Task list:
(a) Write out the stretch of the article on Canada and Chinese innovation from "Peter Josty is" through "developing new technologies?".
(b) Answer these questions from the article on Canada and Chinese innovation:
(i) In what city is The Centre for Innovation Studies based?
(ii) How does business spending on R&D in Canada compare with the OECD average?
(iii) What is Canada's global rank in economic complexity, according to the Harvard Atlas of Economic Complexity?

Passage to read:
↓

What can Canada learn from China about innovation?

Peter Josty
July 30, 2025

Peter Josty is the Executive Director of The Centre for Innovation Studies based in Calgary.

There are a lot of things we would not want to copy from China – the authoritarian regime, the mass surveillance, the censorship, the lack of human rights, the weak rule of law, and the aggressive foreign policy. The list goes on.

But there is one thing that China does very well – developing new technology. Think solar panels, electric vehicles, artificial intelligence (Deep Seek, for example), lithium batteries, critical minerals processing and more.

Is there anything Canada can learn from China about developing new technologies?

Canada needs to do better

There is a saying in business that if you do what you’ve always done, you will get what you always got. What Canada has got in the last few decades is not good:

  • Productivity has declined compared to other Organisation for Economic Co-operation and Development (OECD) countries.
  • Business spending on R&D is less than half the OECD average and declining.
  • Canada is overly dependent on exporting undifferentiated commodities (such as oil, natural gas, canola, wheat, beef and others).
  • Our economy is too simple. According to the Harvard Atlas of Economic Complexity, Canada is ranked #41 globally in economic complexity, similar to Turkey and India, and well behind other G7 countries such as Japan (#1), Germany (#6),  the U.K. (#10) and the U.S. (#14). A complex national economy, characterized by a diverse range of industries, interconnected production processes and advanced technologies, enables a more robust and adaptable economy capable of weathering economic shocks, creating higher-value jobs and improving overall living standards.

↑

Listed entries:
↓

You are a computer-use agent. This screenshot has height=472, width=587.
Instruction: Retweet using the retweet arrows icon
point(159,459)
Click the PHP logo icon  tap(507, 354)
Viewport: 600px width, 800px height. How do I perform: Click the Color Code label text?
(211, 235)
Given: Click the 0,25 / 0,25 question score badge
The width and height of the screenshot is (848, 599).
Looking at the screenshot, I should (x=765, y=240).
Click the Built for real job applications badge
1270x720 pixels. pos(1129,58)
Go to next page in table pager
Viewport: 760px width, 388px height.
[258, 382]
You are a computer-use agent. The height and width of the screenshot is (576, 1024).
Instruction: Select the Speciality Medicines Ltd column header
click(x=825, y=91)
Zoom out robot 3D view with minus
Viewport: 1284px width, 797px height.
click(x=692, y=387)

↑

Numbered responses:
(a)
Peter Josty is the Executive Director of The Centre for Innovation Studies based in Calgary.

There are a lot of things we would not want to copy from China – the authoritarian regime, the mass surveillance, the censorship, the lack of human rights, the weak rule of law, and the aggressive foreign policy. The list goes on.

But there is one thing that China does very well – developing new technology. Think solar panels, electric vehicles, artificial intelligence (Deep Seek, for example), lithium batteries, critical minerals processing and more.

Is there anything Canada can learn from China about developing new technologies?

(b)
(i) Calgary
(ii) It is less than half the OECD average and declining.
(iii) #41